There are reasons to be optimistic that Gottlieb recognizes the value of harm reduction, while not being tied to any particular ideological dogma. In an article for Forbes in 2013, Gottlieb pointed to the potential benefits of reduced risk products.
“If the industry was earnest about transitioning away from the manufacture of smoked cigarettes, and getting into the development of new products that would still satisfy peoples’ taste for nicotine (with hopefully much lower risks) there could be public health virtue,” wrote Gottlieb.
The article highlighted the inevitable clash between anti-tobacco activists and the producers of reduced risk products in the wake of the Tobacco Control Act. “The compromise the two parties struck in Washington was supposed to satisfy both sides’ aspirations.

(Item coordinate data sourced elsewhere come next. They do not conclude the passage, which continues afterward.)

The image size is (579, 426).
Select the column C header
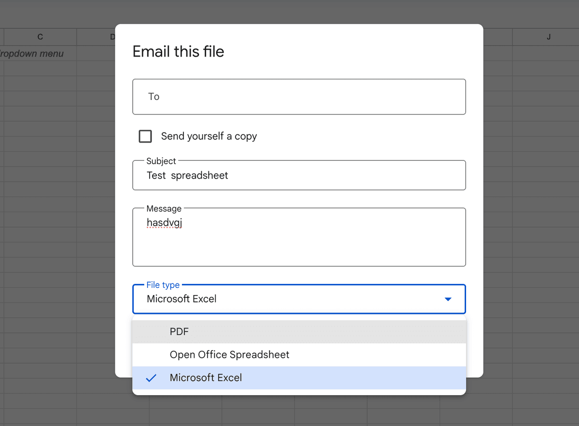[x=40, y=37]
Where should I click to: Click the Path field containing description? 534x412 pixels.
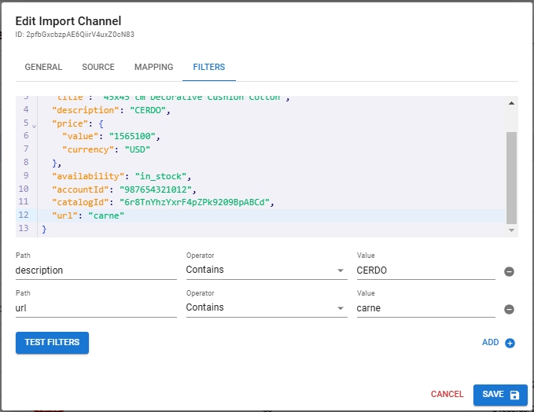96,270
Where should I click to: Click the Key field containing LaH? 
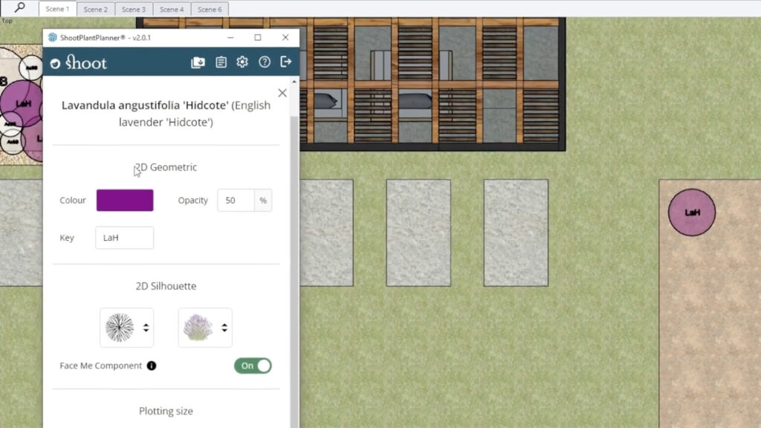(124, 238)
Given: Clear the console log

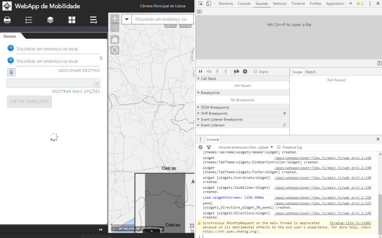Looking at the screenshot, I should click(201, 147).
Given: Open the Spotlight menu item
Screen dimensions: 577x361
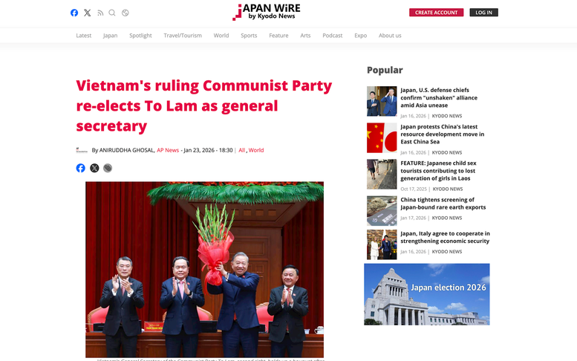Looking at the screenshot, I should click(x=140, y=36).
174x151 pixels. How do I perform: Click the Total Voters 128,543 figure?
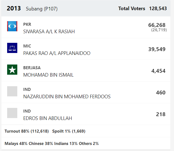point(158,9)
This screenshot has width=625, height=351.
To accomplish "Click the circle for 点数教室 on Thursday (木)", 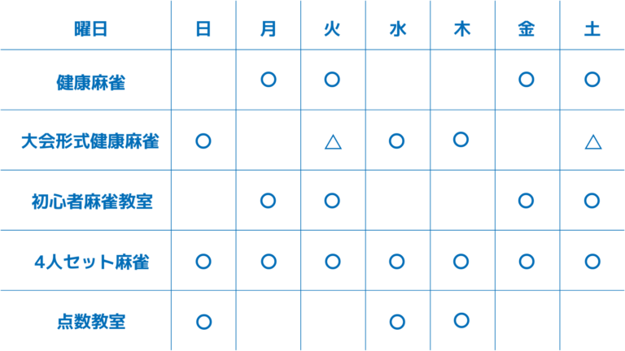I will click(x=461, y=319).
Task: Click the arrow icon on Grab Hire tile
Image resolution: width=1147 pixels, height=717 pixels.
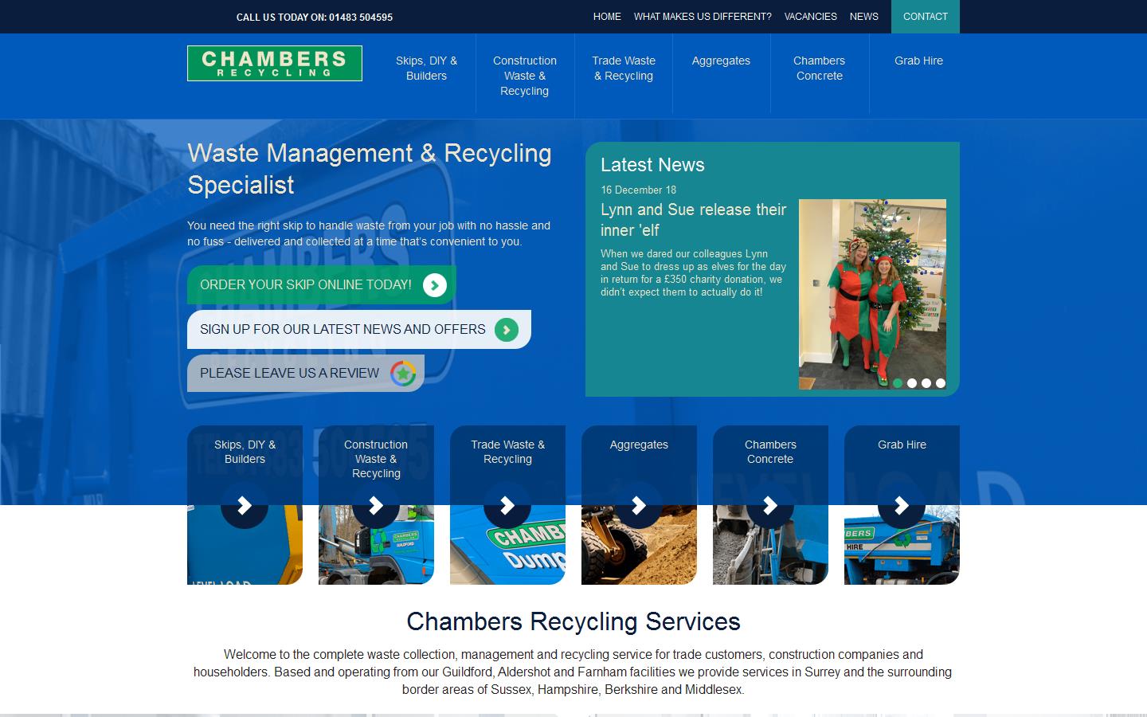Action: point(902,505)
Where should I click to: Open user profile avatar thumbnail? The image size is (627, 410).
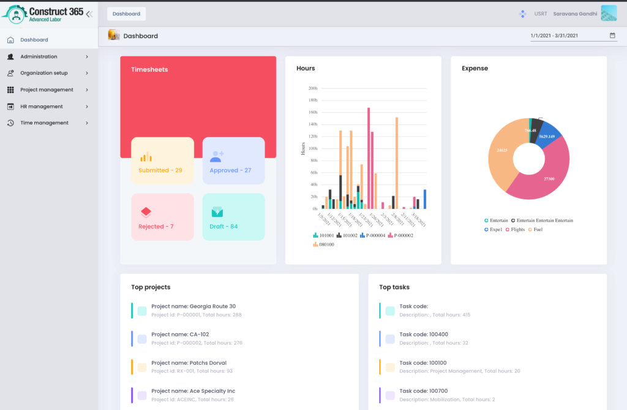(x=609, y=13)
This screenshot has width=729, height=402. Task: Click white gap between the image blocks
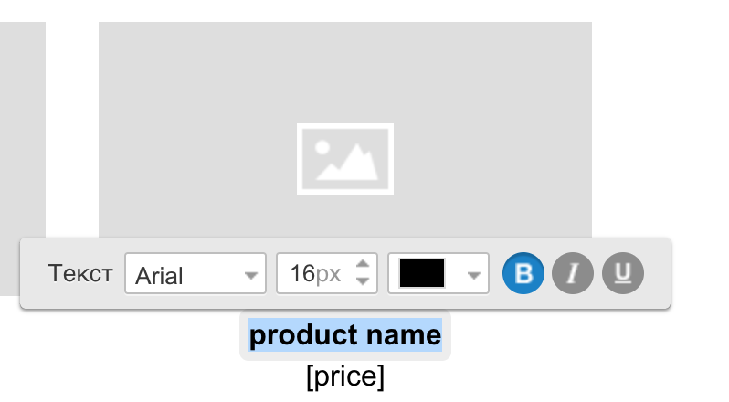coord(72,130)
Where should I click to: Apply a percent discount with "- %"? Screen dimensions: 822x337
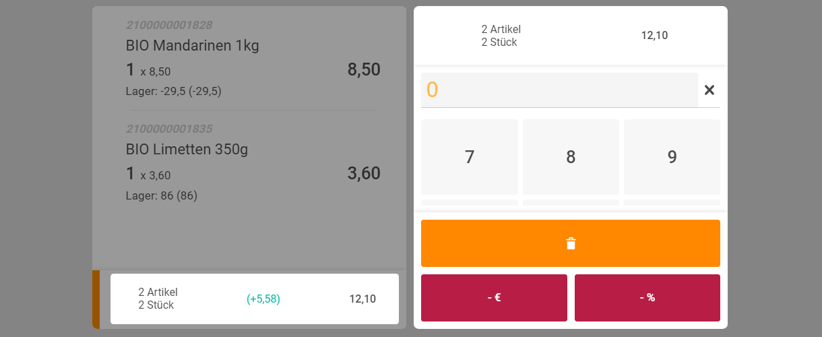click(647, 298)
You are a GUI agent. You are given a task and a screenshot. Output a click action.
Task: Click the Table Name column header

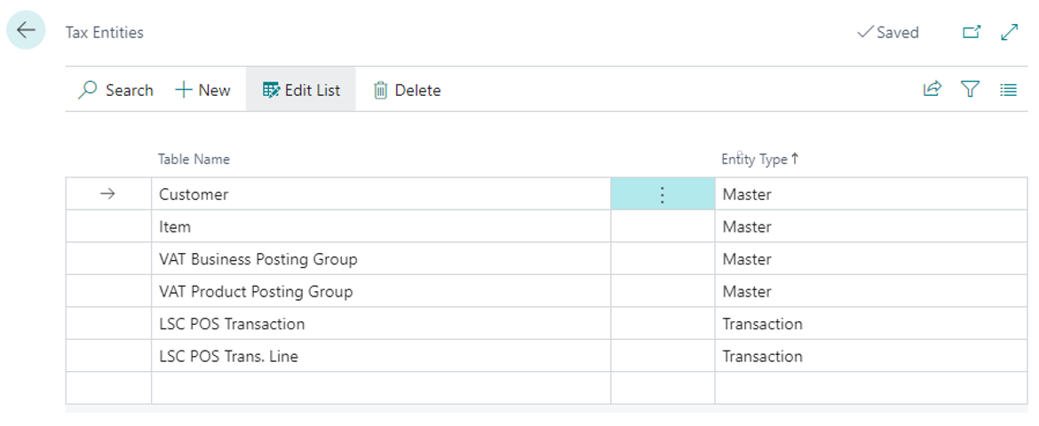click(x=194, y=160)
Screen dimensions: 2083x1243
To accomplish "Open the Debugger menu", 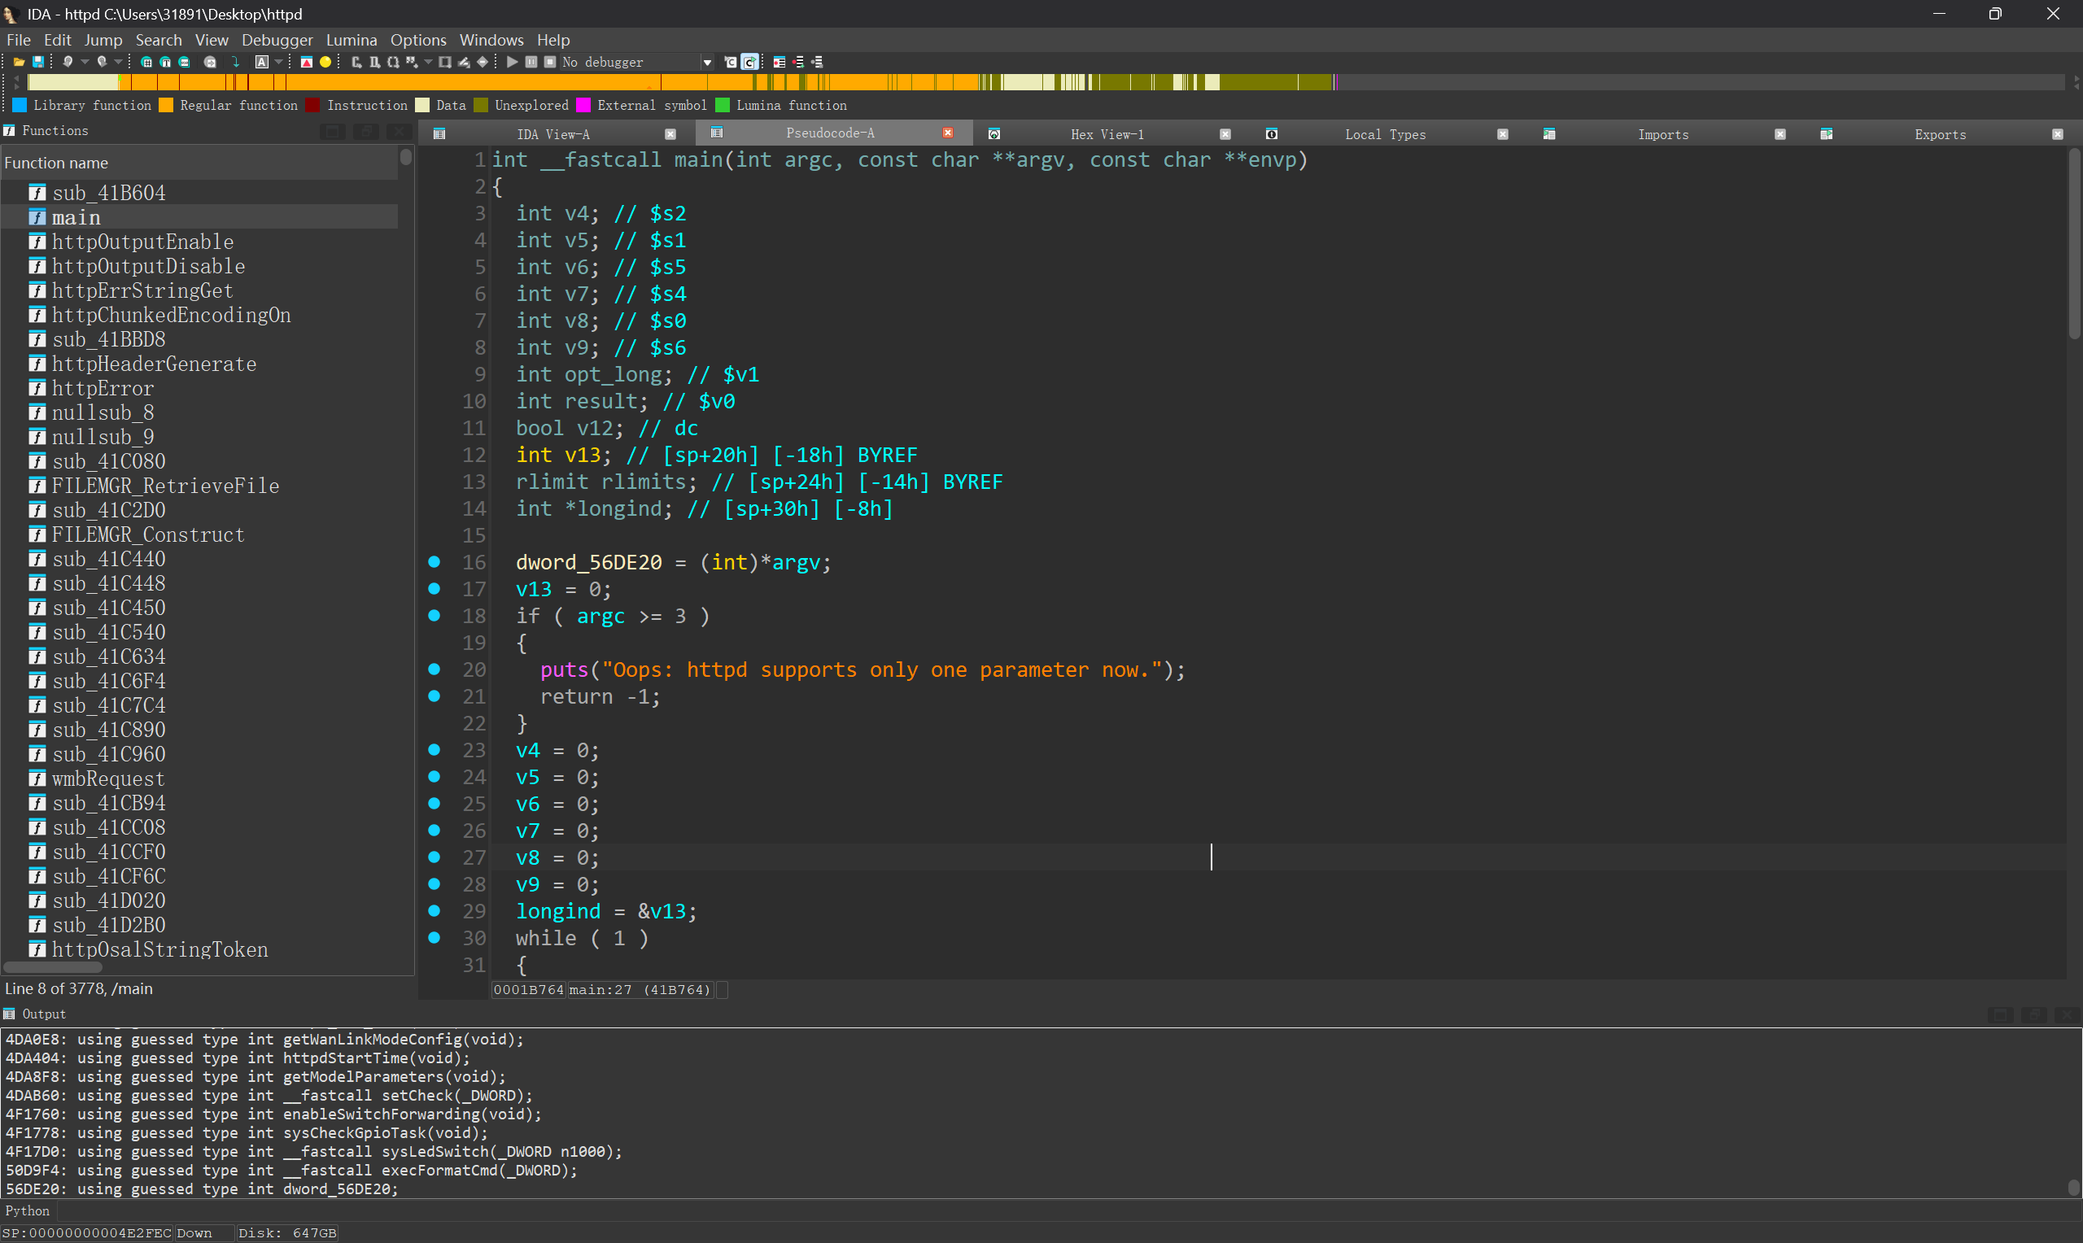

But in the end, only one party may win,” wrote Gottlieb.
Since the Trump administration took office, there has been a chorus of voices calling for reform of the FDA’s out of date and counterproductive tobacco policies.
Reports from the R-Street Institute, the Heritage Foundation, and the Heartland Institute have all made the case that the interests of public health are best served by re-focusing tobacco policy toward harm reduction and innovation allowing new reduced risk alternatives to smoking to remain and enter the market.
Changing the direction and culture of an institution such as the FDA is difficult even at the best of times, but if Gottlieb takes the helm, he will have the power to alter the tobacco landscape in a way that would benefit the health of millions of Americans.